When defining an identity provider partner record, the service provider requires local user accounts to be mapped for imposing its access control model. The process of mapping SAML user accounts from the IdP to the local user accounts at the service provider is known as account linking. In this case, external user accounts that are authenticated by the identity provider need to be mapped to generic local user accounts with permission to access resources.
To create an identity store for account linking:
- In the Launch Pad tab, under Configuration, click User Identity Stores.
- In the User Identity Stores tab, under OAM ID Stores, complete the following:
- Select the identity store that you use for SSO and then click Edit.
- For later use, record the values in the identity store fields.

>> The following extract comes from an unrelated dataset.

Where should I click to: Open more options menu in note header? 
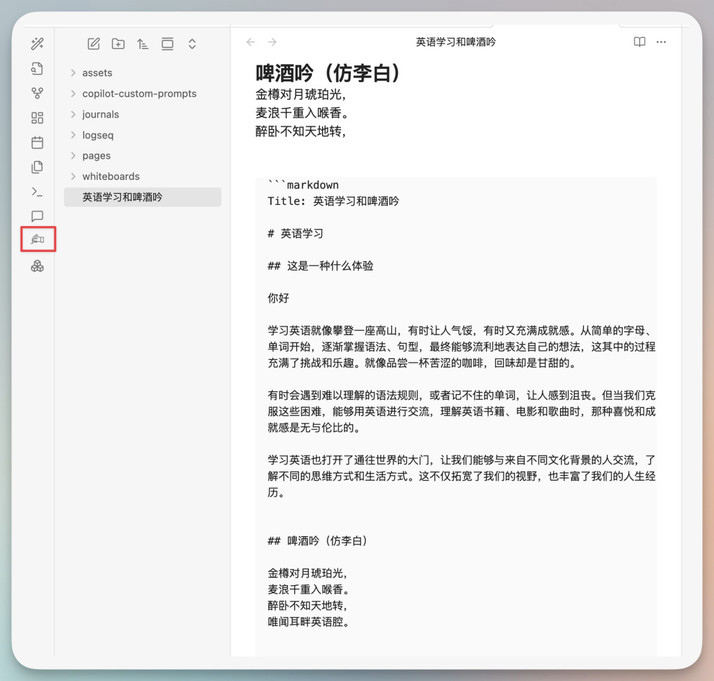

Note: The name of the tab reflects the name of the identity store that you select.
- In the User Identity Stores tab, under OAM ID Stores, click Create.
- In the Create: User Identity Store tab, complete the following:
- In the Store Name field, enter a name for the identity store.
For example, FederationStore
- In the Login ID Attribute, under Users and Groups, enter the LDAP attribute which identifies a unique login ID for your users.
- In the relevant fields, enter the information that you recorded from the identity store earlier.
- Click Apply.
- In the Store Name field, enter a name for the identity store.
- (Optional) Enable automatic user provisioning for the local identity store used by service providers by completing the tasks in Enabling Automatic User Provisioning for the Local Identity Store used by Service Providers.